*Текст для анализа*
Неисповедимы пути мировой философии. Искра иудейской Торы высекла пламя в душе нордического гения, ставшего родоначальником экзистенциализма – одинокого, но глубокого и сильного существования лицом к лицу с Богом. Другой иудейский гений Мартин-Мордехай Бубер, оттолкнувшись от собственных истоков, инициированных Кьеркегором, открыл экзистенциальную подкладку Торы в длящемся диалоге человека с Богом.

*Исходные данные*
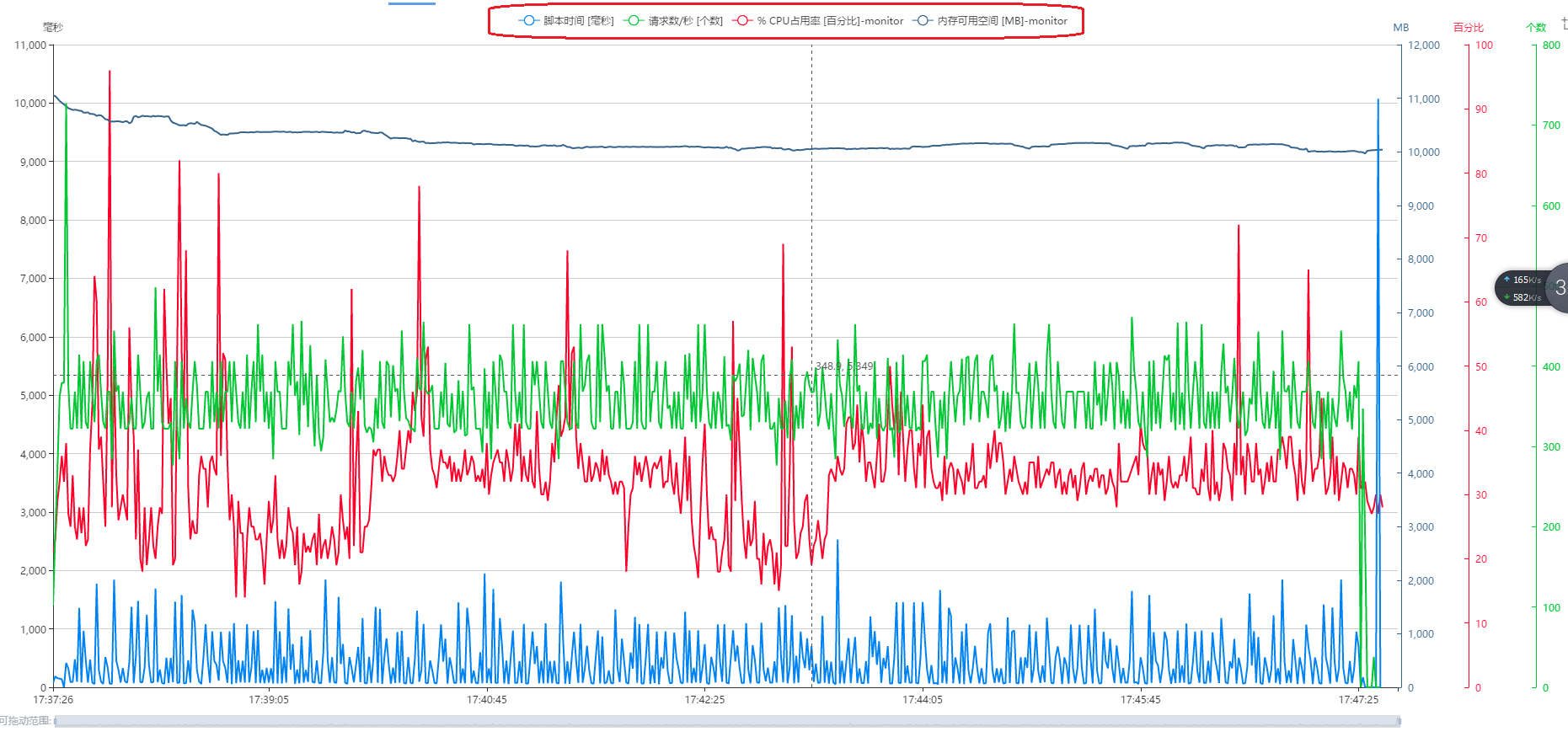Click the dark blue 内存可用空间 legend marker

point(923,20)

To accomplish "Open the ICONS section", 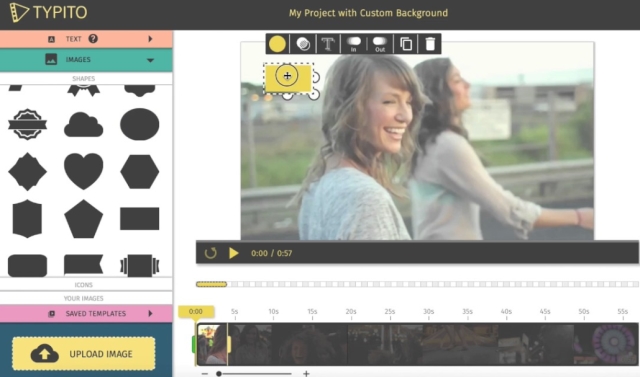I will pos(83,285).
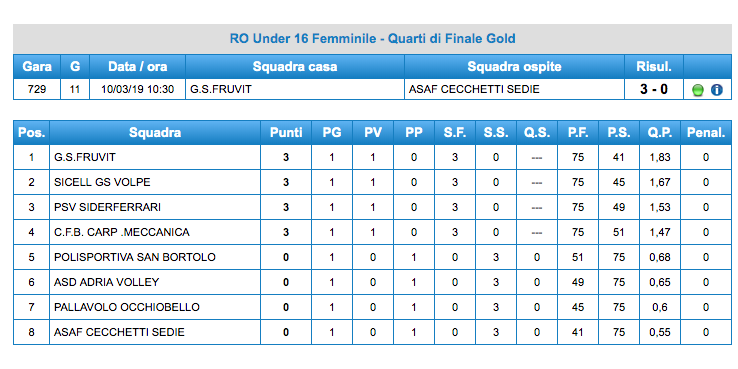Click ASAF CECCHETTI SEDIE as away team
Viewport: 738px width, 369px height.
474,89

--

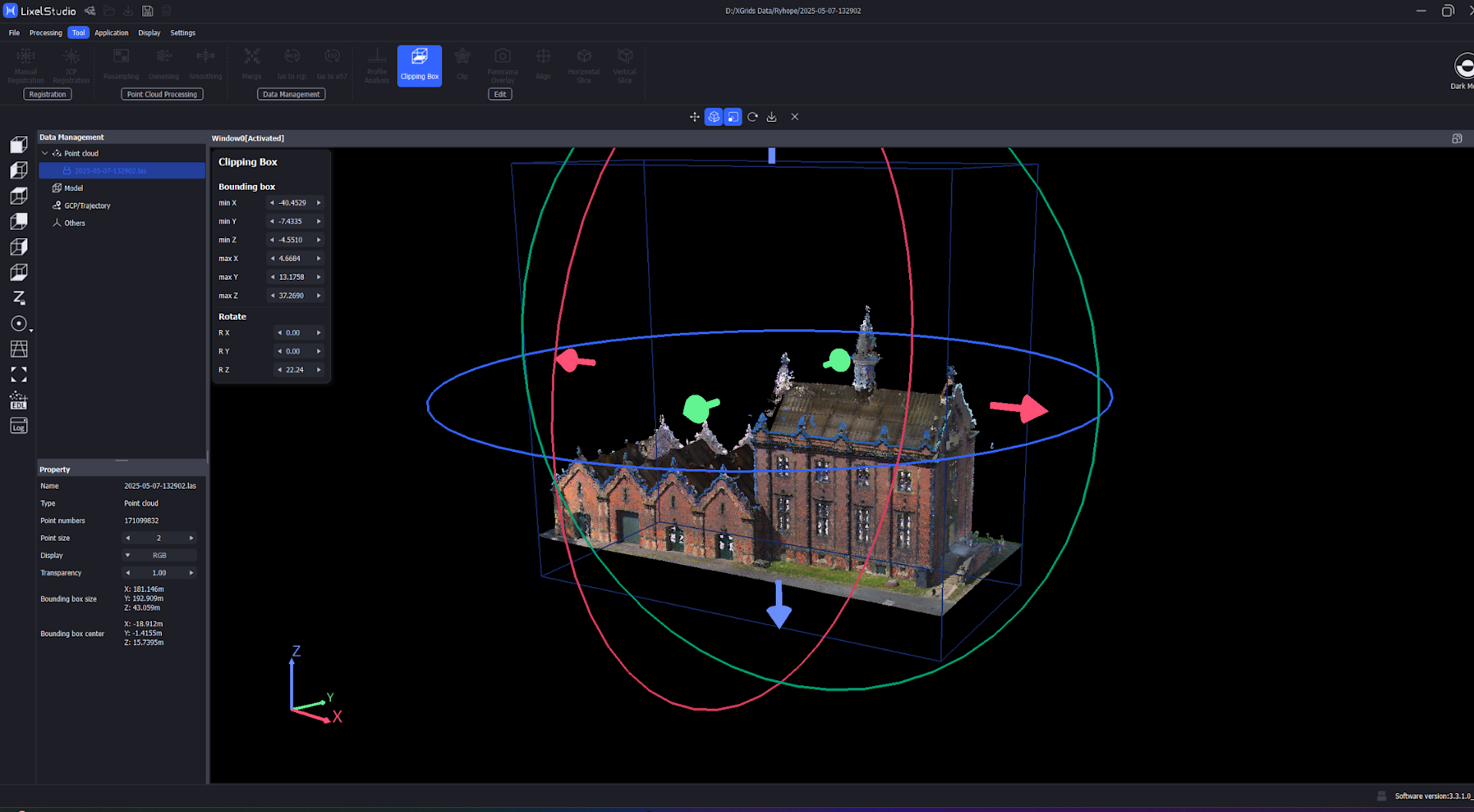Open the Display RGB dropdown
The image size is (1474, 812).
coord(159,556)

*Задание*
Перепишите фрагмент текста о Кьеркегоре и Бубере между словами "Неисповедимы пути мировой" и "человека с Богом." включительно, заменив "пламя" на "огонь". Строки здесь ни для чего не нужны.

*Ваш ответ*
Неисповедимы пути мировой философии. Искра иудейской Торы высекла огонь в душе нордического гения, ставшего родоначальником экзистенциализма – одинокого, но глубокого и сильного существования лицом к лицу с Богом. Другой иудейский гений Мартин-Мордехай Бубер, оттолкнувшись от собственных истоков, инициированных Кьеркегором, открыл экзистенциальную подкладку Торы в длящемся диалоге человека с Богом.